The decision to send a child to a daycare center or preschool is always a big challenge for parents. They worry about how their child will react, how they will cope with the new situation, and how they will adjust when there are no significant people around them. It is generally accepted that the initial adjustment period for a child lasts about a month. During this time, the child gets to know the new environment and becomes accustomed to the daily rhythm there. However, the process is individual for each child, and the timeline may vary depending on various factors characterizing the child and their environment.

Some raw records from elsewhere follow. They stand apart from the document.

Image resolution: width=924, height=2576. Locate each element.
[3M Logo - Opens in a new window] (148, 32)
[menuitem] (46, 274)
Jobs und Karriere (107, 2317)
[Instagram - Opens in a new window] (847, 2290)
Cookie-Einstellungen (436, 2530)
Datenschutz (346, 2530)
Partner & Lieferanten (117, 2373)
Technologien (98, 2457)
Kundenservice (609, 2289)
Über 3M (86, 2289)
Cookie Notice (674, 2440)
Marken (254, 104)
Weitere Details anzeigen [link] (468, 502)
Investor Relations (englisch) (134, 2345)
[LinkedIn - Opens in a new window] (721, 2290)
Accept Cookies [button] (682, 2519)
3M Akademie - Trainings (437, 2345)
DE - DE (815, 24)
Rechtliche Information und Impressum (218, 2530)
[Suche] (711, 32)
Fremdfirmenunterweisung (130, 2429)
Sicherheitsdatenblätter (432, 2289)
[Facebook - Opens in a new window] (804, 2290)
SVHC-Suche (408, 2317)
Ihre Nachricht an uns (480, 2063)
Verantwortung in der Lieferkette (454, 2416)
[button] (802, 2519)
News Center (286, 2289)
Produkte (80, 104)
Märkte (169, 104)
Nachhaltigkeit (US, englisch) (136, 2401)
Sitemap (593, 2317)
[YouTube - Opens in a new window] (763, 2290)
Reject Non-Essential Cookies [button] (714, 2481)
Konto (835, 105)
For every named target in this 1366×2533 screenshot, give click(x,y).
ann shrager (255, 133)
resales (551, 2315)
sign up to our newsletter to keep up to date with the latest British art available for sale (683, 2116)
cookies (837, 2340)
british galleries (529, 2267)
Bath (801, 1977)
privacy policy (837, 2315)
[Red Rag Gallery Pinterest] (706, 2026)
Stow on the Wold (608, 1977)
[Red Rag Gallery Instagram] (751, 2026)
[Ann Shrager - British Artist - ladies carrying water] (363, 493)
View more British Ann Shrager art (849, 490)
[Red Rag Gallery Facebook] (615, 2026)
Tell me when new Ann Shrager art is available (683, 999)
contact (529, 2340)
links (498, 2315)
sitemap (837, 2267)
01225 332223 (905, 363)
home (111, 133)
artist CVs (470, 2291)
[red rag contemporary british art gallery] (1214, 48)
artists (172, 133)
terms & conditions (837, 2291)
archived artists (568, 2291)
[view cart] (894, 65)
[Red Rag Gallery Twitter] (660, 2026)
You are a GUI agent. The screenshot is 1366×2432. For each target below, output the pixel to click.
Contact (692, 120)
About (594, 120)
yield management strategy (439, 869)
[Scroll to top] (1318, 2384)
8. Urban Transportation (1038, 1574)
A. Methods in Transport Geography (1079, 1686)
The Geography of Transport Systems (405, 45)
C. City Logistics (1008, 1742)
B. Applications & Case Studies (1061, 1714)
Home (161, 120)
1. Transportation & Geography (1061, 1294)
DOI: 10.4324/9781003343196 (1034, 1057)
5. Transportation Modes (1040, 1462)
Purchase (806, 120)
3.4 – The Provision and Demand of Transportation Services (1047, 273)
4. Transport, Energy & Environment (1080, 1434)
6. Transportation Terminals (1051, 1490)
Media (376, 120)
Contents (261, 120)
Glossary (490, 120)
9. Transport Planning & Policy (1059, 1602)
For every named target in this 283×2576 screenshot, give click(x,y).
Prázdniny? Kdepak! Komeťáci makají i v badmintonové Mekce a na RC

During the adaptation process, the caregiver/teacher, together with a psychologist, offers full support to parents and their children to help them settle in, integrate with peers, enjoy playtime, and build trust with caregivers/teachers. From the very beginning, children receive friendly and caring attention, and parents are invited to accompany them on this great adventure, gradually withdrawing their presence and extending the child’s stay in the facility.
For preschool-age children, we establish an individual adaptation process after receiving detailed information from parents about their child’s needs, emotional and social development.
Dear Parent, we ask you to focus on positive communication with your child, keep your fears to yourself, be verbal and punctual, do not bribe, speak positively about the preschool, and be consistent in your decision.
Child adaptation in daycare can be quite challenging because for many children, it is the first time spending a few hours away from their loved ones. Therefore, it is even more important to gradually accustom the child to the new situation. That is why it is recommended to leave the child in daycare only until lunch break. Although the moment of saying goodbye can be demanding for parents, short farewells are advisable. Additionally, in the first few weeks, it is worth encouraging the child to bring their favorite toy, plush toy, or blanket that reminds them of home. The adaptation process will go even smoother if the child regularly attends daycare. Thus, they will get used to visits to the facility much faster.
If the child copes well with adaptation, the time spent in daycare can be extended to the nap period. However, it is advisable to do so only when the child already accepts contact with a large group of people and new objects.
The adaptation process can begin even before the child’s first visit to daycare or preschool. It is worth telling the child what changes await them and changing the daily rhythm slightly to prepare them for meal and nap times, as well as breaks in the facility.